Page extract>
Tax Tip:  It is much simpler for an employee to use their own automobile and be paid a tax-free automobile allowance for the business use of the automobile.

2.  When the motor vehicle is NOT an automobile

Income Tax Act s. 6(1)(a)

Where the motor vehicle does not fit the definition of automobile (passenger vehicle), the above standby charge and operating cost benefit amounts are not used, but a reasonable amount must be included in the employee's income for the personal use of the vehicle.  The employer must estimate the fair market value of the benefit, including GST.  The amount an employee would have had to pay for comparable transportation in an arm's length transaction, such as leasing, can be considered to be the fair market value of the benefit.  Where a motor vehicle other than an automobile is essential to the employer's business operation, and the only personal use of the motor vehicle is to provide the employee transportation between home and the employer's place of business, Canada Revenue Agency (CRA) generally accepts the rates from Income Tax Regulations s. 7306 for calculation of the benefit.  The 2009 rate is $0.52 per km for the first 5,000 km, and $0.46 per km in excess of 5,000.  GST must also be added to the benefit amount.

Saved entries

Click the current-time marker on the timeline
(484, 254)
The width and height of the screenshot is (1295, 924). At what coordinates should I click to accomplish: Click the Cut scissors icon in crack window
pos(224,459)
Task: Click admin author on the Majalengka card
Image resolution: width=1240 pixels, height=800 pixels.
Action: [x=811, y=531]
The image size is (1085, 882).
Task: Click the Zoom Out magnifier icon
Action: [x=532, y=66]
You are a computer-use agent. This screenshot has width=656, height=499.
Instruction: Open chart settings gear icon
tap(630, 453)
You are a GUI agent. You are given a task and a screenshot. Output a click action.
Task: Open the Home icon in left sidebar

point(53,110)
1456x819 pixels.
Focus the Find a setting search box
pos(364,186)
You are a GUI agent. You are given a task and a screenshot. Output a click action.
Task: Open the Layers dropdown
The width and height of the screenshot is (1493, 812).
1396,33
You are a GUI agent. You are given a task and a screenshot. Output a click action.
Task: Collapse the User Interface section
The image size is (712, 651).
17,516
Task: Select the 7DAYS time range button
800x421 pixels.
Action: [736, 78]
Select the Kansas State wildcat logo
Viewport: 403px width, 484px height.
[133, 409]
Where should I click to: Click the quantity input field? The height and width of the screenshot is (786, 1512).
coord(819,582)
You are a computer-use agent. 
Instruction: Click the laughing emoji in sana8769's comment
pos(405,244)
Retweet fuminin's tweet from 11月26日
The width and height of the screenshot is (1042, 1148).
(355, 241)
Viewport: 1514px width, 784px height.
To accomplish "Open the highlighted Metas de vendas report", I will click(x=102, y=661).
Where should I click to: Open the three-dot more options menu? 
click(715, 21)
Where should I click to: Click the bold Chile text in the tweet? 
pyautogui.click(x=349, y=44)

Jobs>
A. Answer these questions from the text about vehicle benefits:
(i) What type of allowance does the tax tip say an employee can be paid for business use of their own automobile?
(ii) Which section of the Income Tax Act appears under the heading for when the motor vehicle is not an automobile?
(iii) What is the 2009 rate for the first 5,000 km?
B. Copy every one of the Saved entries rows line for line, changing nothing.
The rows in Saved entries are unrelated to the text about vehicle benefits.

Results in order>
A.
(i) A tax-free automobile allowance.
(ii) Income Tax Act s. 6(1)(a).
(iii) $0.52 per km.

B.
Click the current-time marker on the timeline
(484, 254)
The width and height of the screenshot is (1295, 924). At what coordinates should I click to accomplish: Click the Cut scissors icon in crack window
pos(224,459)
Task: Click admin author on the Majalengka card
Image resolution: width=1240 pixels, height=800 pixels.
Action: [x=811, y=531]
The image size is (1085, 882).
Task: Click the Zoom Out magnifier icon
Action: [x=532, y=66]
You are a computer-use agent. This screenshot has width=656, height=499.
Instruction: Open chart settings gear icon
tap(630, 453)
You are a GUI agent. You are given a task and a screenshot. Output a click action.
Task: Open the Home icon in left sidebar

point(53,110)
1456x819 pixels.
Focus the Find a setting search box
pos(364,186)
You are a GUI agent. You are given a task and a screenshot. Output a click action.
Task: Open the Layers dropdown
The width and height of the screenshot is (1493, 812).
1396,33
You are a GUI agent. You are given a task and a screenshot. Output a click action.
Task: Collapse the User Interface section
The image size is (712, 651).
17,516
Task: Select the 7DAYS time range button
800x421 pixels.
Action: [736, 78]
Select the Kansas State wildcat logo
Viewport: 403px width, 484px height.
[133, 409]
Where should I click to: Click the quantity input field? The height and width of the screenshot is (786, 1512).
coord(819,582)
You are a computer-use agent. 
Instruction: Click the laughing emoji in sana8769's comment
pos(405,244)
Retweet fuminin's tweet from 11月26日
The width and height of the screenshot is (1042, 1148).
(355, 241)
Viewport: 1514px width, 784px height.
To accomplish "Open the highlighted Metas de vendas report", I will click(x=102, y=661).
Where should I click to: Open the three-dot more options menu? 
click(715, 21)
Where should I click to: Click the bold Chile text in the tweet? 
pyautogui.click(x=349, y=44)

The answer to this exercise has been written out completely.